The Consumer Affairs Ministry on Friday sent notices to Amazon and Flipkart asking them to explain — within fifteen days — why action shouldn’t be taken against them for not displaying the country of origin in some product listings. In July, the Ministry had notified e-commerce rules for consumer protection, which mandate platforms like Amazon and Flipkart to display the country of origin alongside the products they offer, among other things. Mint first reported this, and a copy of the notices was shared with MediaNama by Praveen Khandelwal, national general secretary of the traders’ lobby Confederation of All India Traders.

Watch: Rahul Narayan, a Supreme Court Advocate, explains the feasibility of displaying country of origin of products available on e-commerce platforms: 

As part of their responses, Amazon and Flipkart will also have to furnish the following details, among other things, within fifteen days:

  • The names, residential addresses of people “responsible for the conduct of the business” as well as all the owners, partners, or directors, including the police station jurisdiction under which they reside
  • Details of offences framed under the Legal Metrology (Packaged Commodities) Rules, 2011 (which require e-tailers to display country of origin of product listings), against the company in the last three years
  • Nature of the ownership of the firm
  • A copy of registration certificate of the GST, or a partnership deed, depending on the type of company.

If the companies fail to respond within fifteen days, the Ministry said, it will initiate actions against the two for contravening the Legal Metrology Act, and the e-commerce consumer protection rules.  As per the Legal Metrology (Packaged Commodities) Rules, 2011, first offences result in a fine of upto ₹25,000, and subsequent violations will result in a penalty of ₹50,000 and/or jail.

In the notices, the Ministry highlighted specific product listings on Amazon and Flipkart. While the links mentioned in the notices seem to be broken, from the URL, it appears that on Flipkart, the Ministry flagged two products — a powerbank made by Smartbuy, and a laptop made by Acer. On Amazon, the Ministry flagged one link — a sweatshirt made by US Polo.

What are the rules that mandate e-tailers to display country of origin of products?

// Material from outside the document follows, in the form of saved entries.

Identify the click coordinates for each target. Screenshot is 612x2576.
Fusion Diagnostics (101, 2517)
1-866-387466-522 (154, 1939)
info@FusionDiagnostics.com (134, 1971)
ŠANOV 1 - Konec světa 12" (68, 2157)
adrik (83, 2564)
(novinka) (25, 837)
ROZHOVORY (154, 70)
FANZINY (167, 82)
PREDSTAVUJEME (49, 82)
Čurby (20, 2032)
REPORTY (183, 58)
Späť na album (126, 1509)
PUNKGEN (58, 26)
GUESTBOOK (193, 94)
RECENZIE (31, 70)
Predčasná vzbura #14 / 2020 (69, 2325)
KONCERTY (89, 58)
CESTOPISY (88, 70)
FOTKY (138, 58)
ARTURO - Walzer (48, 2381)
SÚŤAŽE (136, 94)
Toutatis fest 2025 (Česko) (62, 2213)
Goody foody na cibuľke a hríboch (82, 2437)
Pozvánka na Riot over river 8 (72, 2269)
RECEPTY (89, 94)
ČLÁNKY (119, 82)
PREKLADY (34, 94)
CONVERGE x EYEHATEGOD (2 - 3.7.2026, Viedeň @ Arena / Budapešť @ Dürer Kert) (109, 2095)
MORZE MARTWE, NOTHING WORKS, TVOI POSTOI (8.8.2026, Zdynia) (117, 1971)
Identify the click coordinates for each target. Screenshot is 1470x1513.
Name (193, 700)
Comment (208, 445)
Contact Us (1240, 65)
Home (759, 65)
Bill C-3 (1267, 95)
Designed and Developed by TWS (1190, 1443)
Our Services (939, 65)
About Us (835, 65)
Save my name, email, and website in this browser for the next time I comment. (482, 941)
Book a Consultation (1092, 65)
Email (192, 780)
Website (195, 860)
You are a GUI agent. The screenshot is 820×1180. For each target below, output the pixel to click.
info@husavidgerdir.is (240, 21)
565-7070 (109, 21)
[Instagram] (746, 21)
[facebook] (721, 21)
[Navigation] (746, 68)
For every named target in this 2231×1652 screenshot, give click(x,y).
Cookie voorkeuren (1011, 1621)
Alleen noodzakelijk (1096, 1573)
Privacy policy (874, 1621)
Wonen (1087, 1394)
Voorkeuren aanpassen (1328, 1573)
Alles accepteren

In July, the Consumer Affairs Ministry notified the Consumer Protection (E-Commerce) Rules, 2020 which direct e-commerce companies to display the country of origin alongside product listings. On top of that they will also have to reveal the parameters that go behind determining product listings on their platforms. While the requirement to display country of origin was already a necessity under the Legal Metrology (Packaged Commodities) Rules, 2011, the enforcement of these rules coincided with the ban of several Chinese-owned apps, followed by skirmishes between India and China at the border.

Following that, the government had also told the Delhi High Court that it is mandatory for e-commerce platforms such as Amazon, Flipkart, and Snapdeal to display the country of origin alongside imported products. This response had come in a counter-affidavit filed by the centre, following a plea seeking e-commerce to display country of origin alongside product listings.

The benefits of this rule, and what to be cautious about

Rahul Narayan, who is an Advocate-on-record at the Supreme Court, had, in an op-ed published on MediaNama in August, written that there are many reasons to mandate displaying the country of origin, arguing that it would check abuse of Free Trade Agreements, and aid aid consumer choice, among other things. However, he had also cautioned against implementing the directive hastily and harshly, saying that “a best efforts standard or a due diligence standard should be deemed to be sufficient compliance with the mandate”.

He had also suggested that the government define clearly how the country of origin is to be determined, doesn’t impose the rule on every single product listing on the platforms, apply the same rules to brick and mortar retailers, and offer the platforms enough time to comply with the mandate.